Some years ago, Provost Hockfield, when she was the Dean of the Graduate School, discovered a registry containing the signatures of arriving graduate students from the 19th century.  Now that you are part of this history, later today you will enter your own names in the roster of Yale Graduate School of Arts and Sciences matriculants.

“Yale,” the late Professor of History, George Pierson, said, “is at once a tradition, a company of scholars, a society of friends.”[13]  I am so pleased that you chose to bring your passion – tempered by reason – to this inspiring place.  And so, on behalf of all of us – the officers of the University, the deans and directors of the Graduate School, and faculty from across the arts and sciences – I welcome you to New Haven, Connecticut and to Yale University.

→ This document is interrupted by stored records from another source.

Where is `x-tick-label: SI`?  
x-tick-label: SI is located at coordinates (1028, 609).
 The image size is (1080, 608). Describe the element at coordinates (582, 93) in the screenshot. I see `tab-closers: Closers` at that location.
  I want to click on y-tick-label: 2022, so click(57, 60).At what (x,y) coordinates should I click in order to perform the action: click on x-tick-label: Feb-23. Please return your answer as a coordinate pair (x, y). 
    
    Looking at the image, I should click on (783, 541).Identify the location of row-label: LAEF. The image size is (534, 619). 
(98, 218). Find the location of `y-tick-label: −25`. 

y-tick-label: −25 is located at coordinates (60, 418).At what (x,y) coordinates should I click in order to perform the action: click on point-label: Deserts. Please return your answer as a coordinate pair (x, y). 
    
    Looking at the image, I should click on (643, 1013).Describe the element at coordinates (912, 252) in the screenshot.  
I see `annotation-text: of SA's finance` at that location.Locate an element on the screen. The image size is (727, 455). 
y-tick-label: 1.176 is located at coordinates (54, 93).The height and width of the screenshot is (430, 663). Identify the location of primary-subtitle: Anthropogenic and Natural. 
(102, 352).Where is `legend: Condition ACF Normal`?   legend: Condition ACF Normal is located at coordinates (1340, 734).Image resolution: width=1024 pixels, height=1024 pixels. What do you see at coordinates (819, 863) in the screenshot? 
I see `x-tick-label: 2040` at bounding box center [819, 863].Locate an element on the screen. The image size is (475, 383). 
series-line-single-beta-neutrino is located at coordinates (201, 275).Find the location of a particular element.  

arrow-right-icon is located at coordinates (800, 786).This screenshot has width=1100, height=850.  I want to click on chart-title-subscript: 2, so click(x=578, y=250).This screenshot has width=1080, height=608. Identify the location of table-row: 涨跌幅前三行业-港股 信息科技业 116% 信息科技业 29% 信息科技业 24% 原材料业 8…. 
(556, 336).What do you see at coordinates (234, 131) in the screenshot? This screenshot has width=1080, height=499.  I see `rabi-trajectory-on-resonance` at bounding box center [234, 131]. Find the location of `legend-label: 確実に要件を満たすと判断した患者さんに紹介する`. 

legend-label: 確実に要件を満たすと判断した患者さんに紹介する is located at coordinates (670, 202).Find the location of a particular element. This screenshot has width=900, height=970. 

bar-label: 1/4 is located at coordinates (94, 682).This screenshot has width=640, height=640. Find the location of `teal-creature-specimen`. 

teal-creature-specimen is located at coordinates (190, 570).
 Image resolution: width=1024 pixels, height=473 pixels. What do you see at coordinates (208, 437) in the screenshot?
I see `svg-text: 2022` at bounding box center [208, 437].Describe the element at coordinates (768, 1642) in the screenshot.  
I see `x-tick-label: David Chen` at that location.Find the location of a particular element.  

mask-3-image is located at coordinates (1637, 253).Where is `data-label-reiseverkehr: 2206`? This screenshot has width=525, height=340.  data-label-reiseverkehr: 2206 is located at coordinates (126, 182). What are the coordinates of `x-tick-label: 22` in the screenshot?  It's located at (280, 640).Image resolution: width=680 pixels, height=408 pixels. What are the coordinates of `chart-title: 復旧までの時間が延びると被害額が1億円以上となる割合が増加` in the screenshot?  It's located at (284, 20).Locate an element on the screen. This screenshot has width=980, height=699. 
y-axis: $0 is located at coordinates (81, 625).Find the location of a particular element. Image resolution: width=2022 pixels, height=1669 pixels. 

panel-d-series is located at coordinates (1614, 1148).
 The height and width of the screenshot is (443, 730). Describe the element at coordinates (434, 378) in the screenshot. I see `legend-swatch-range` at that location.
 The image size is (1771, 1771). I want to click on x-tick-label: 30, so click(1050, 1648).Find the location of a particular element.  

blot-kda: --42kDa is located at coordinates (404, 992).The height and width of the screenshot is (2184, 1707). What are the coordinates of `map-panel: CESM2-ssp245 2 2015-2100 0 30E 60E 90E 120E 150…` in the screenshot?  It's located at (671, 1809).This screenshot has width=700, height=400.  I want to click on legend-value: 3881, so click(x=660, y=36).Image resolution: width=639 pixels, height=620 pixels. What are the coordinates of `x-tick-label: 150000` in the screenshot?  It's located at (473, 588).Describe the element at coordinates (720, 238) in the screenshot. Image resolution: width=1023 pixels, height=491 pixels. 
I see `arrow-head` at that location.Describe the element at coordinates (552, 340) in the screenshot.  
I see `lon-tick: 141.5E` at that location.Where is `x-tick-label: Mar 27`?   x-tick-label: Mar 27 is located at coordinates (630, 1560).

[1] Quote from Tomkins, S.S. (1962). Affect, imagery, and consciousness, Volume 1, The positive affects.  New York: Springer, p. 112.

[2] Quote from Young, P.T. (1943).  Emotion in man and animal.  New York:  John Wiley & Sons, p. 263

[3] Schaffer, Gilmer, & Schoen, 1940, p. 505

[4] Quote from Young, P.T. (1936).  Motivation of behavior:  The fundamental determinants of human and animal behavior.    New York:  John Wiley & Sons, pp. 457-458.

[5]This view was championed earlier by Leeper, R.W. (1948).  A motivational theory of emotion to replace “emotion as disorganized response.”  Psychological Review, 55, 5-21.

[6] See, for example, Damasio, A. R. (1994). Descartes’ Error. New York: G. P. Putnam’s Sons.

[7] Quotes from Professor Maria Menocal, Reflections on Graduate Education.  Speech delivered at the Graduate School of Arts and Sciences Matriculation Ceremony, August 22, 2002.

[8] From William Wordsworth, Lines Composed a Few Miles Above Tintern Abbey, on Revisiting the Banks of the Wye During a Tour:  July 13, 1798. 

[9] From Fitzgerald, F.S. (1945).  The Crack-up.  New York:  New Directions Publishing.

[10] From Shakespeare, W. (1598).  As You Like It.  Act 3, Scene 3.

[11] From Milton, J. (1667).  Paradise Lost, Book III, Line 99.

[12] From Keats, J. (1817) in a letter to his brothers George and Thomas on 21 December.

[13] Pierson, G. W. (1952). Yale College: An Educational History 1871-1921.  New Haven: Yale University Press.